Problem to work on ▸ Each entry below is to be duplicated precisely.

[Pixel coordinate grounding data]

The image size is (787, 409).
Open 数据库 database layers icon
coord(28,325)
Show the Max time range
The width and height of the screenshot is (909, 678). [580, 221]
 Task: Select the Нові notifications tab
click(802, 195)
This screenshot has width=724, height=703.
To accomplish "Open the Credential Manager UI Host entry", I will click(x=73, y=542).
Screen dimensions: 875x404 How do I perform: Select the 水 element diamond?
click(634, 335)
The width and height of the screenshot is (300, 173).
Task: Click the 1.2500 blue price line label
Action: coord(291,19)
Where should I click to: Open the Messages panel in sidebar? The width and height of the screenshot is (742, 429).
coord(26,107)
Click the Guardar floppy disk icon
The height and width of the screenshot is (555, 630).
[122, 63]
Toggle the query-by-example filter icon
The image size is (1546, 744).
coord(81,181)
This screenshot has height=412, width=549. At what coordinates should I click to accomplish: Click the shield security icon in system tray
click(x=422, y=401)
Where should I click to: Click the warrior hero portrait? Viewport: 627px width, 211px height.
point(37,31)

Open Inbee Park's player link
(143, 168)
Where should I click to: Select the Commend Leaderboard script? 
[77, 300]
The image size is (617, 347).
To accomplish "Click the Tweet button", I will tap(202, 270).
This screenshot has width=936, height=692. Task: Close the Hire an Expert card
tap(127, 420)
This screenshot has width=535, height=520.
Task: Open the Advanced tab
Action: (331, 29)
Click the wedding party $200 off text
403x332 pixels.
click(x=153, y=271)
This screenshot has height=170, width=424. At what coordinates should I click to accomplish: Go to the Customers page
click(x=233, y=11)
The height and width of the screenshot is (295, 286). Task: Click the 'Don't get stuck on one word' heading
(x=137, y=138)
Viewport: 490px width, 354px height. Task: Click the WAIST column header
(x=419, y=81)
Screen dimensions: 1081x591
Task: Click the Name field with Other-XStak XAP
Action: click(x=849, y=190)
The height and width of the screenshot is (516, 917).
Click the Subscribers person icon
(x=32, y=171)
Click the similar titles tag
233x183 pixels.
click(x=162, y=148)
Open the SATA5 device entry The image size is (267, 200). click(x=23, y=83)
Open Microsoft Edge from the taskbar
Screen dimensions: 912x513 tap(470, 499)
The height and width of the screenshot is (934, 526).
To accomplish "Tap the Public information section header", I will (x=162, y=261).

Result of this exercise ▸
The image size is (787, 409).
Open 数据库 database layers icon
coord(28,325)
Show the Max time range
The width and height of the screenshot is (909, 678). [580, 221]
 Task: Select the Нові notifications tab
click(802, 195)
This screenshot has width=724, height=703.
To accomplish "Open the Credential Manager UI Host entry", I will click(x=73, y=542).
Screen dimensions: 875x404 How do I perform: Select the 水 element diamond?
click(634, 335)
The width and height of the screenshot is (300, 173).
Task: Click the 1.2500 blue price line label
Action: coord(291,19)
Where should I click to: Open the Messages panel in sidebar? The width and height of the screenshot is (742, 429).
coord(26,107)
Click the Guardar floppy disk icon
The height and width of the screenshot is (555, 630).
[122, 63]
Toggle the query-by-example filter icon
The image size is (1546, 744).
coord(81,181)
This screenshot has height=412, width=549. At what coordinates should I click to accomplish: Click the shield security icon in system tray
click(x=422, y=401)
Where should I click to: Click the warrior hero portrait? Viewport: 627px width, 211px height.
point(37,31)

Open Inbee Park's player link
(143, 168)
Where should I click to: Select the Commend Leaderboard script? 
[77, 300]
The image size is (617, 347).
To accomplish "Click the Tweet button", I will tap(202, 270).
This screenshot has width=936, height=692. Task: Close the Hire an Expert card
tap(127, 420)
This screenshot has width=535, height=520.
Task: Open the Advanced tab
Action: (331, 29)
Click the wedding party $200 off text
403x332 pixels.
click(x=153, y=271)
This screenshot has height=170, width=424. At what coordinates should I click to accomplish: Go to the Customers page
click(x=233, y=11)
The height and width of the screenshot is (295, 286). Task: Click the 'Don't get stuck on one word' heading
(x=137, y=138)
Viewport: 490px width, 354px height. Task: Click the WAIST column header
(x=419, y=81)
Screen dimensions: 1081x591
Task: Click the Name field with Other-XStak XAP
Action: click(x=849, y=190)
The height and width of the screenshot is (516, 917).
Click the Subscribers person icon
(x=32, y=171)
Click the similar titles tag
233x183 pixels.
click(x=162, y=148)
Open the SATA5 device entry The image size is (267, 200). click(x=23, y=83)
Open Microsoft Edge from the taskbar
Screen dimensions: 912x513 tap(470, 499)
The height and width of the screenshot is (934, 526).
To accomplish "Tap the Public information section header", I will (x=162, y=261).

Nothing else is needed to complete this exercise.